Carla Goldberg has long been part of this grand tradition.
But the Hudson Valley mixed-media artist’s lifelong fascination has taken on a more formal note in the past year.
Goldberg is nearing the completion of a series directly inspired by visits to the Connecticut coast, work completed through a grant awarded as a way to encourage healthy coastal and marine ecosystems.
It’s a natural fit, says Goldberg on a recent morning in her Nelsonville home studio.
“For the last 10 years, I’ve been working almost exclusively with water and memory,” she says.
This latest work, in which Goldberg explores the motif of sea foam, has been made possible by Goldberg’s winning proposal for a Connecticut Sea Grant.
A SHORE THING
“The grant always deals with something that has to do with the ocean and Connecticut,” Goldberg says.
It was in the early months of 2014 when Goldberg learned she was awarded the grant, made possible through a partnership between the University of Connecticut and the National Oceanic and Atmospheric Administration.
To fulfill her proposal, she has been making monthly visits since June of last year to different beaches along the state’s coast and then creating a 2-by-4-foot sculptural drawing inspired by her trips. She is also documenting the project by photographs and will create a short film.
Sounds like the perfect fit for Goldberg, as even a quick scan of her website yields the fact that past collections carry names that include “aqua marine” and “ripple effect,” as well as “sea foam.”
Her site, in fact, carries a subtitle of sorts, “Liquid Rhythm,” and there Goldberg describes her approach: “The fluidity of line meandering through deep layers of watery, pooling resin is my visual language.”
A DAY AT THE BEACH
Goldberg started her year of shore trips on Sheffield Island off Norwalk and was set to wrap things up in May at Eastern Point Beach, near the University of Connecticut’s Avery Point campus — significant as the series will be exhibited there in 2016.
It’s become a family affair, with Goldberg often heading out with husband, two teenage daughters and sometimes even the dog in tow.
The project, she says, expands on a lifelong fascination with the beach that began with trips to the Caribbean and Hawaii with her grandparents.
After graduating from high school in Palm Springs, Calif., Goldberg earned her bachelor’s degree from the University of Redlands in California, double-majoring in studio art and art history. Graduate work would lead to an MFA from Maryland Institute College of Art’s Mount Royal School of Art.

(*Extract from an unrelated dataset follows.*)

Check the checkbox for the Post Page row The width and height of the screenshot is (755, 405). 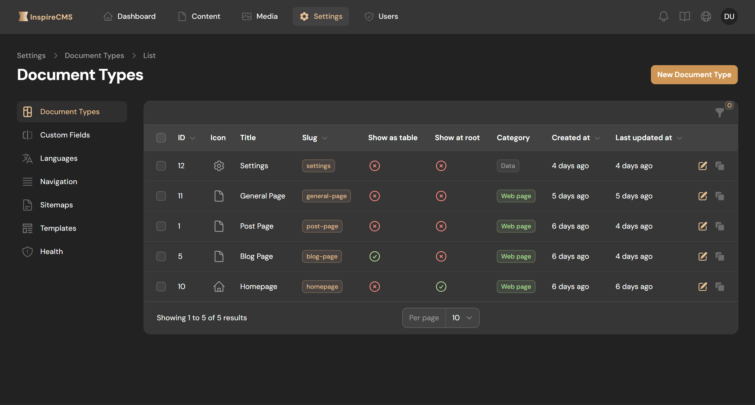point(161,226)
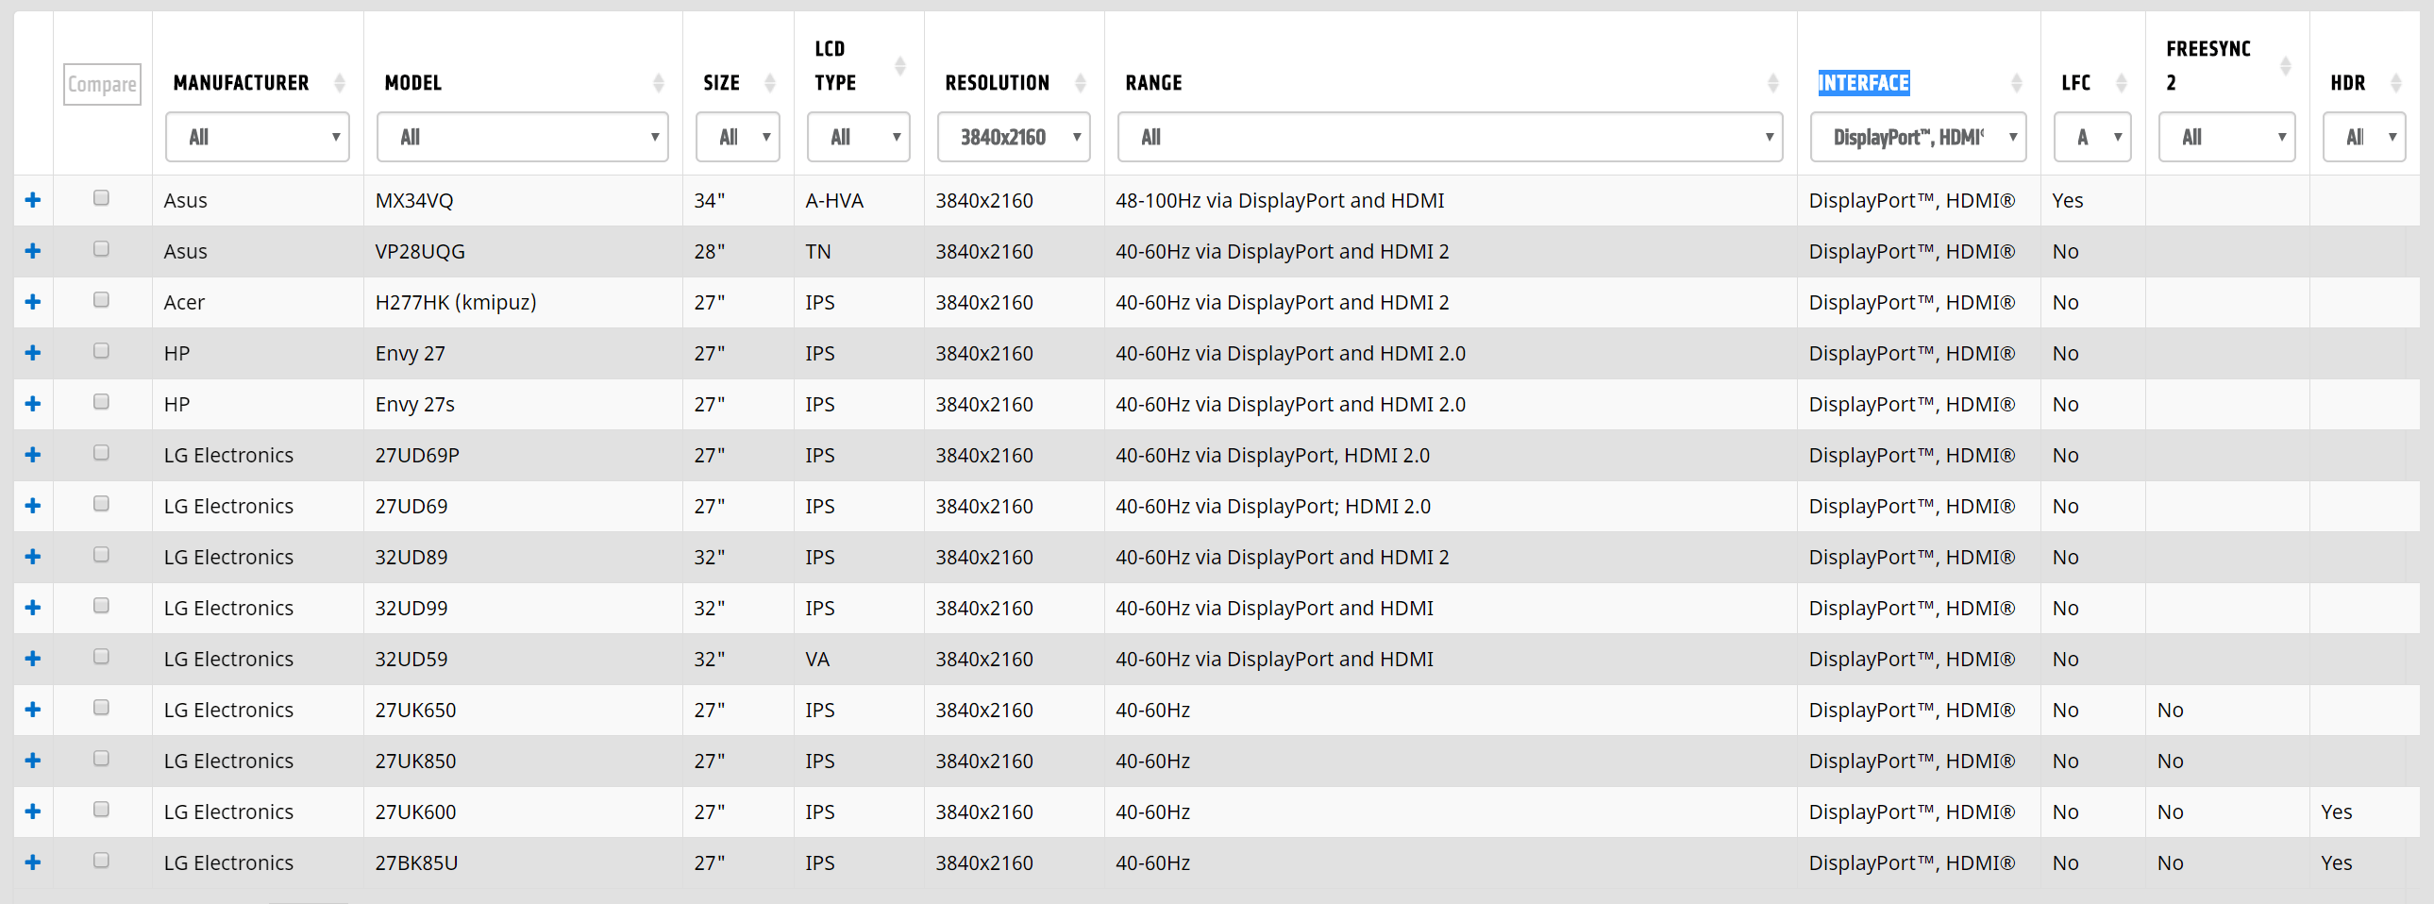Open the HDR filter dropdown
The image size is (2434, 904).
(2363, 137)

Her solid background in artistic traditions combined with her unique use of materials has become a Goldberg signature.
Each month, she says, she learned something new in her quest for sea foam — especially on one wintery trip that led to a revelation.
“It had just snowed the day before, and there was no sea foam,” she says. “Then I realized this is what the project is all about. I just started looking around. …What exactly is the memory going to be?”
Nearly all the beaches were new to Goldberg, which added to the excitement of discovering everything from rocky shores and unrelenting wind to the simple beauty of crashing waves.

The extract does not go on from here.